§ WHAT THE EXERCISE ASKS
Please restate, exactly as they appear, only the lines from the one that contains "Task: Click inside the VEXpression code field" to the final line of the entries, with no pictures.

§ MATERIAL PROVIDED
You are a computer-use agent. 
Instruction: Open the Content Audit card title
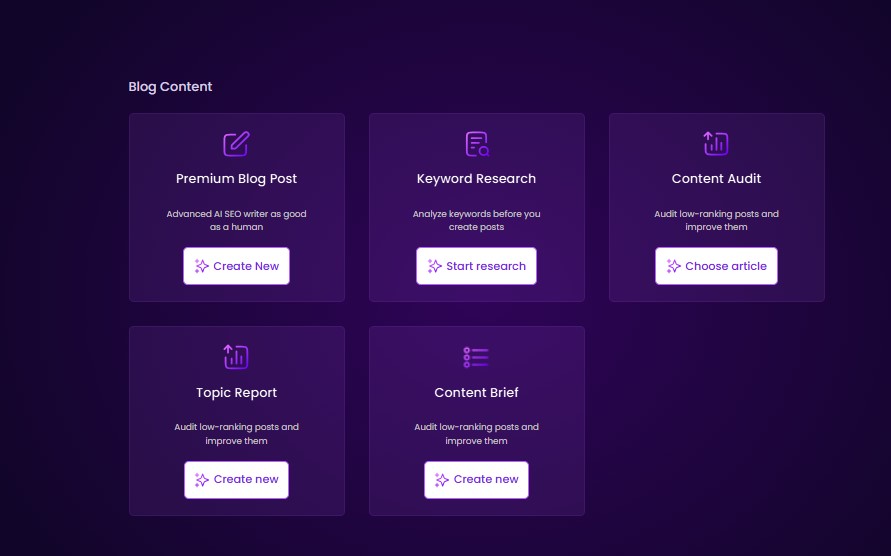[x=716, y=179]
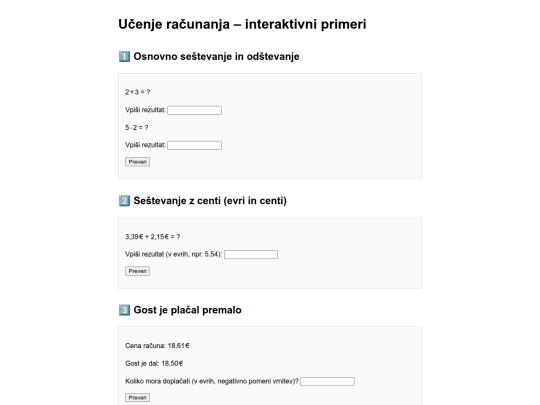Click the number 2 emoji icon
The image size is (540, 405).
(x=124, y=201)
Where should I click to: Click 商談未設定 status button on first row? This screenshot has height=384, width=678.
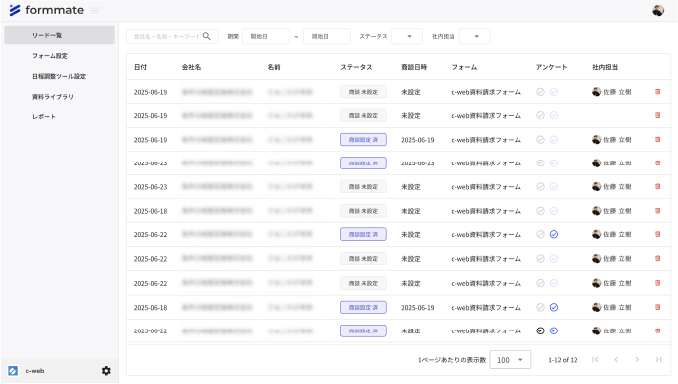point(363,92)
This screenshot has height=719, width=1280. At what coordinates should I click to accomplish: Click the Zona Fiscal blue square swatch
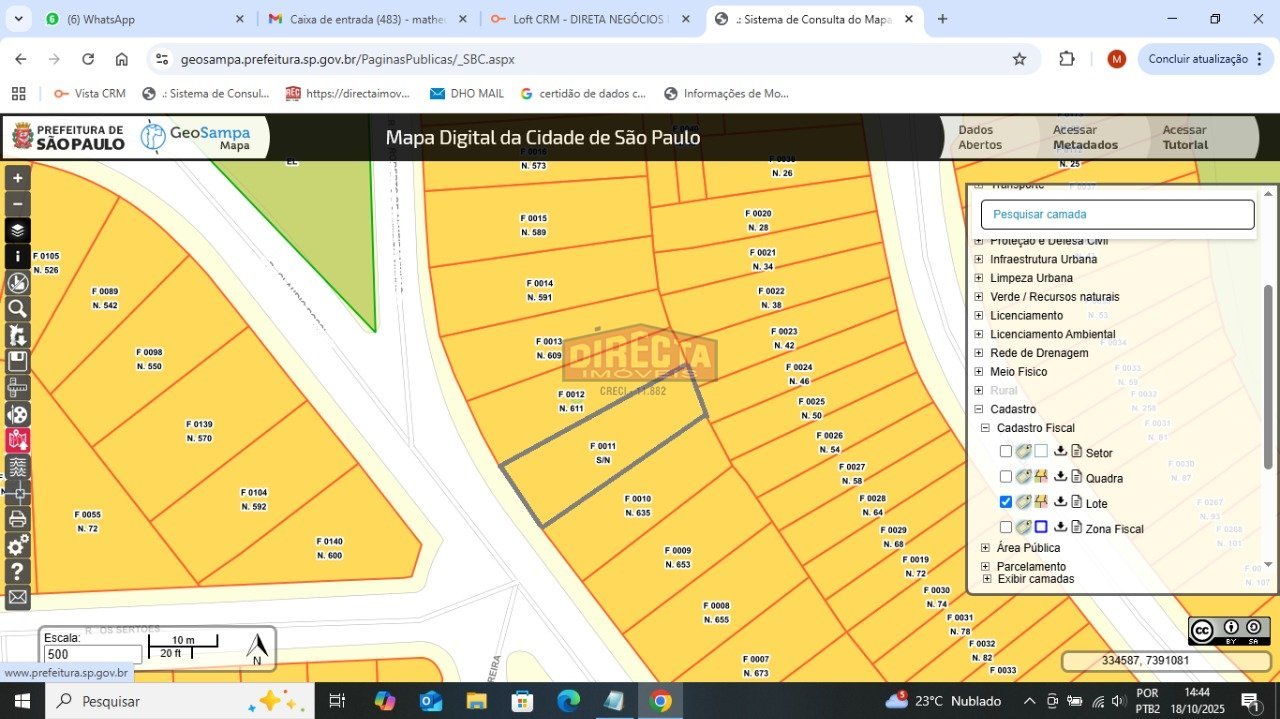1041,527
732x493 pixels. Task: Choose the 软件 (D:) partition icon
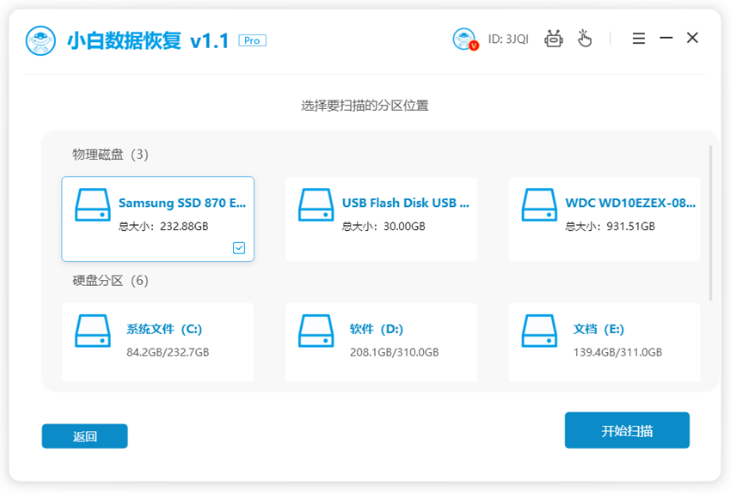[316, 331]
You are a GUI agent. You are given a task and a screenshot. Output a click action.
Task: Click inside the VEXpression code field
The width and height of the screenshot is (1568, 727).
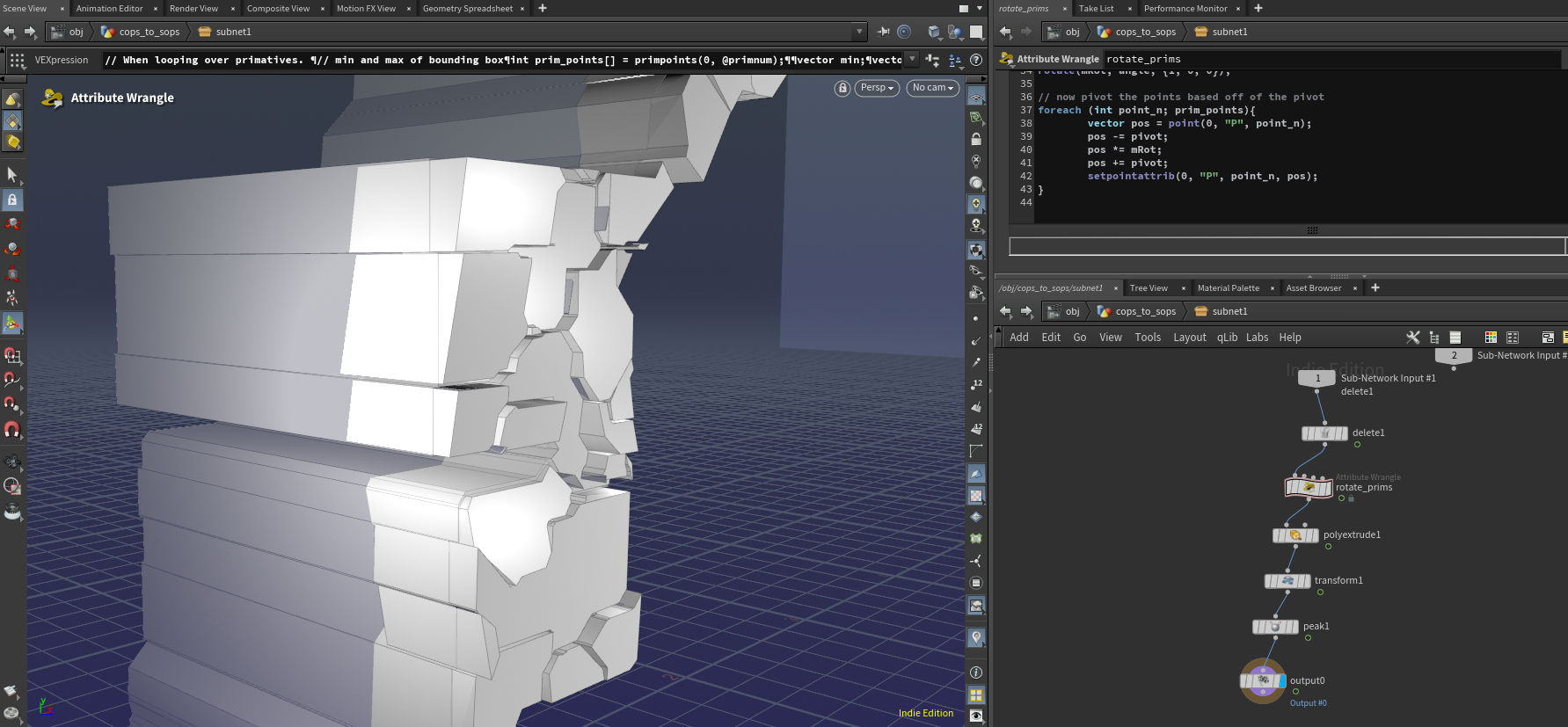(x=501, y=60)
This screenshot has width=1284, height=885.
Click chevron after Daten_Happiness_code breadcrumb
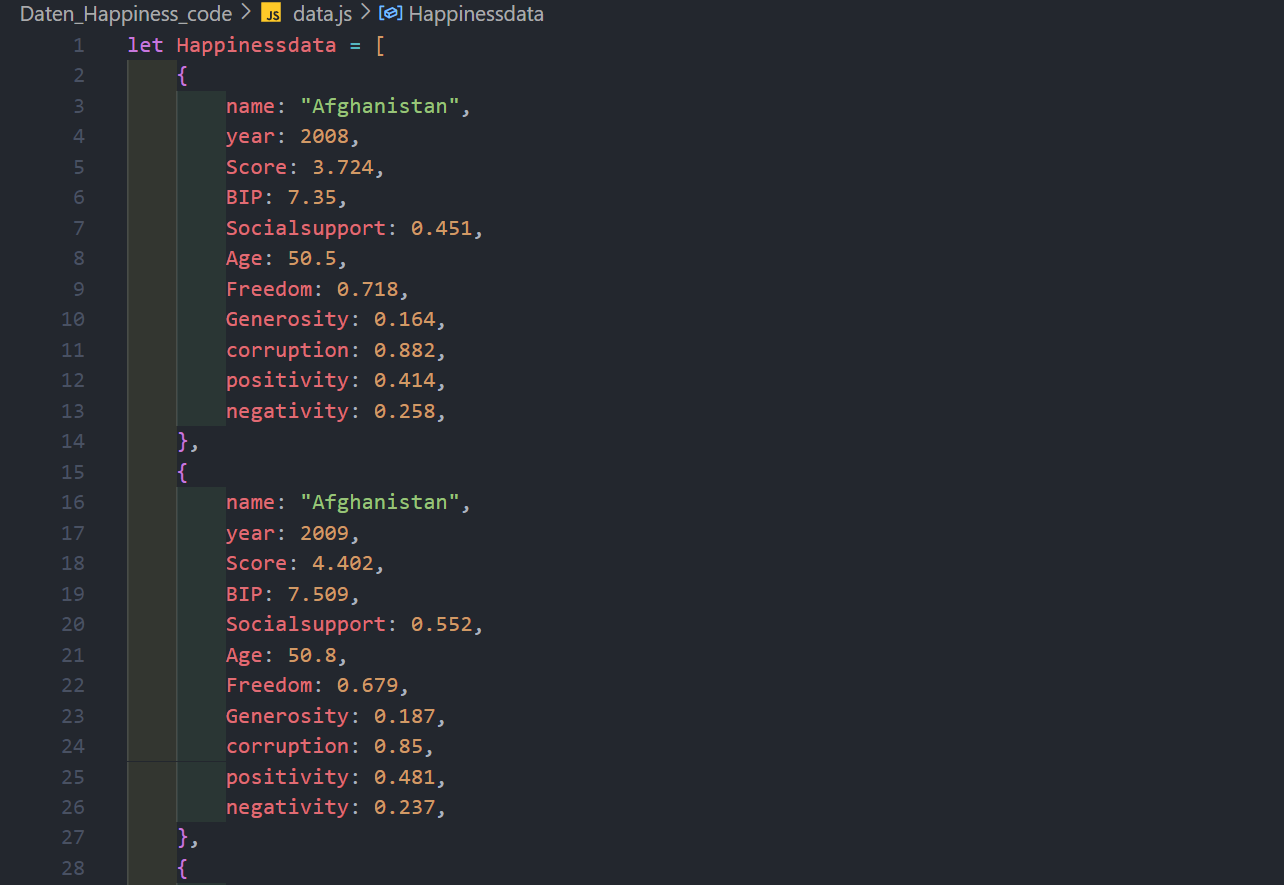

§ RESULT OF THIS TASK
Task: Click inside the VEXpression code field
The width and height of the screenshot is (1568, 727).
(x=501, y=60)
This screenshot has width=1284, height=885.
Click chevron after Daten_Happiness_code breadcrumb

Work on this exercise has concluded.